Envoy and control-plane xDS over ADS protocol deadlock when filtering stats

[dfjones]

Description: When using a stats_matcher inclusion_list, Envoy using the ADS variant of the xDS protocol will fail to receive cluster updates from the control-plane. After receiving an initial Cluster list, Envoy will no longer receive cluster updates. When paired with envoyproxy/go-control-plane in ADS mode, this can cause EDS updates to stall if the cluster list is later expanded.

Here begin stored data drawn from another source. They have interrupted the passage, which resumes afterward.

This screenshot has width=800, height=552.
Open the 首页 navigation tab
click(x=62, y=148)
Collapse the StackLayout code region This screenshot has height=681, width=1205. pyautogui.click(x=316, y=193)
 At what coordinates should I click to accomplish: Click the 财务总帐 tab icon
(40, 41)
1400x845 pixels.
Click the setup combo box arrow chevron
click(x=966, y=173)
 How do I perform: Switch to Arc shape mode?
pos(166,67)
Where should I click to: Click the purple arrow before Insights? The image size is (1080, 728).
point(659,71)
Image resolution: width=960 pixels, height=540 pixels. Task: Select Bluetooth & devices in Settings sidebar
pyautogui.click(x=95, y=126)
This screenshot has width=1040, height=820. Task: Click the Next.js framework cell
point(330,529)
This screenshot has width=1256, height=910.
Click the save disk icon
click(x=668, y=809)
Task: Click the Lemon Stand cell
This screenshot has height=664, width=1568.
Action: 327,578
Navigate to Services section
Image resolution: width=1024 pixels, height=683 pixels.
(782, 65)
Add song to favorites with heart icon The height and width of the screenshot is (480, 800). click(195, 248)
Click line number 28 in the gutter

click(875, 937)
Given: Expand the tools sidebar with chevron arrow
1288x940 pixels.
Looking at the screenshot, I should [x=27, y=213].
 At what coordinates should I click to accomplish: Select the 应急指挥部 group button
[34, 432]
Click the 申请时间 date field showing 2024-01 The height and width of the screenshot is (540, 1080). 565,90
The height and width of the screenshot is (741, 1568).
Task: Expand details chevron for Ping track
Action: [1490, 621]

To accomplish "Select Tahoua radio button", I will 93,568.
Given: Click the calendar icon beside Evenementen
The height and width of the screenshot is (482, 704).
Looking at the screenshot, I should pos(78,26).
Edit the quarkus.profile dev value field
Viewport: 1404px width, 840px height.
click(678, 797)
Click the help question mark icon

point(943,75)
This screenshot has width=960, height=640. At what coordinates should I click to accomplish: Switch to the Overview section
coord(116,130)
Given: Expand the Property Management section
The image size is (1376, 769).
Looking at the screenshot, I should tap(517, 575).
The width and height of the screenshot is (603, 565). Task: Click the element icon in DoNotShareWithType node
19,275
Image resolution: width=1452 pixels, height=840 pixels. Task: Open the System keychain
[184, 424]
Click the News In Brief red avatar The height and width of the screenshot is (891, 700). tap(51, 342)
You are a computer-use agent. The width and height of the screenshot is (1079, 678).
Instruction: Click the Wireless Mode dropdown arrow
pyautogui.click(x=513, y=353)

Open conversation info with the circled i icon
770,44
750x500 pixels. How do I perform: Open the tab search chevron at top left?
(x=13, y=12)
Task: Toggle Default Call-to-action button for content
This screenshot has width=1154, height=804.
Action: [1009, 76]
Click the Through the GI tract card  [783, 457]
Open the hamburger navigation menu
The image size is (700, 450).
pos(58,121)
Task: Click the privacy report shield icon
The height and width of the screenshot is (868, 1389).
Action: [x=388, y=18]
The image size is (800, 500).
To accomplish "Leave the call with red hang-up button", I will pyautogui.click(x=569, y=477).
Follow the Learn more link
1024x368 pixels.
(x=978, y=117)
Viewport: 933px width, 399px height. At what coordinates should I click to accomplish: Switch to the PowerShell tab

Repro steps: A docker-compose reproduction of the issue with Envoy 1.12.2 and 1.13.0

Relevant Links:

• Background on go-control-plane's ADS consistency behavior

[mattklein123]

From a drive by, this falls into the general category of bugs in which we are using stats for control flow, which we need to stop doing.

[dfjones]

@mattklein123 Do you think until these bugs are resolved a warning in the docs is warranted? This bit us pretty hard in production and then took a lot of investigation before we traced it down to the stats filtering.

[mattklein123]

@mattklein123 Do you think until these bugs are resolved a warning in the docs is warranted? This bit us pretty hard in production and then took a lot of investigation before we traced it down to the stats filtering.

Yes, if you want to do a PR that would be good. Do you know which stat causes the issue here? That would cut down on investigation time for whoever fixes this.

[dfjones]

Sure thing, I'll see if I can narrow down what stat caused the issue.

[dfjones]

I've traced it down to something in the cluster.* stats. However, I haven't yet figured out what particular stat under cluster is necessary. cluster.*.version seemed like an obvious guess, but if this is the only one present the bug persists. Perhaps its a combo?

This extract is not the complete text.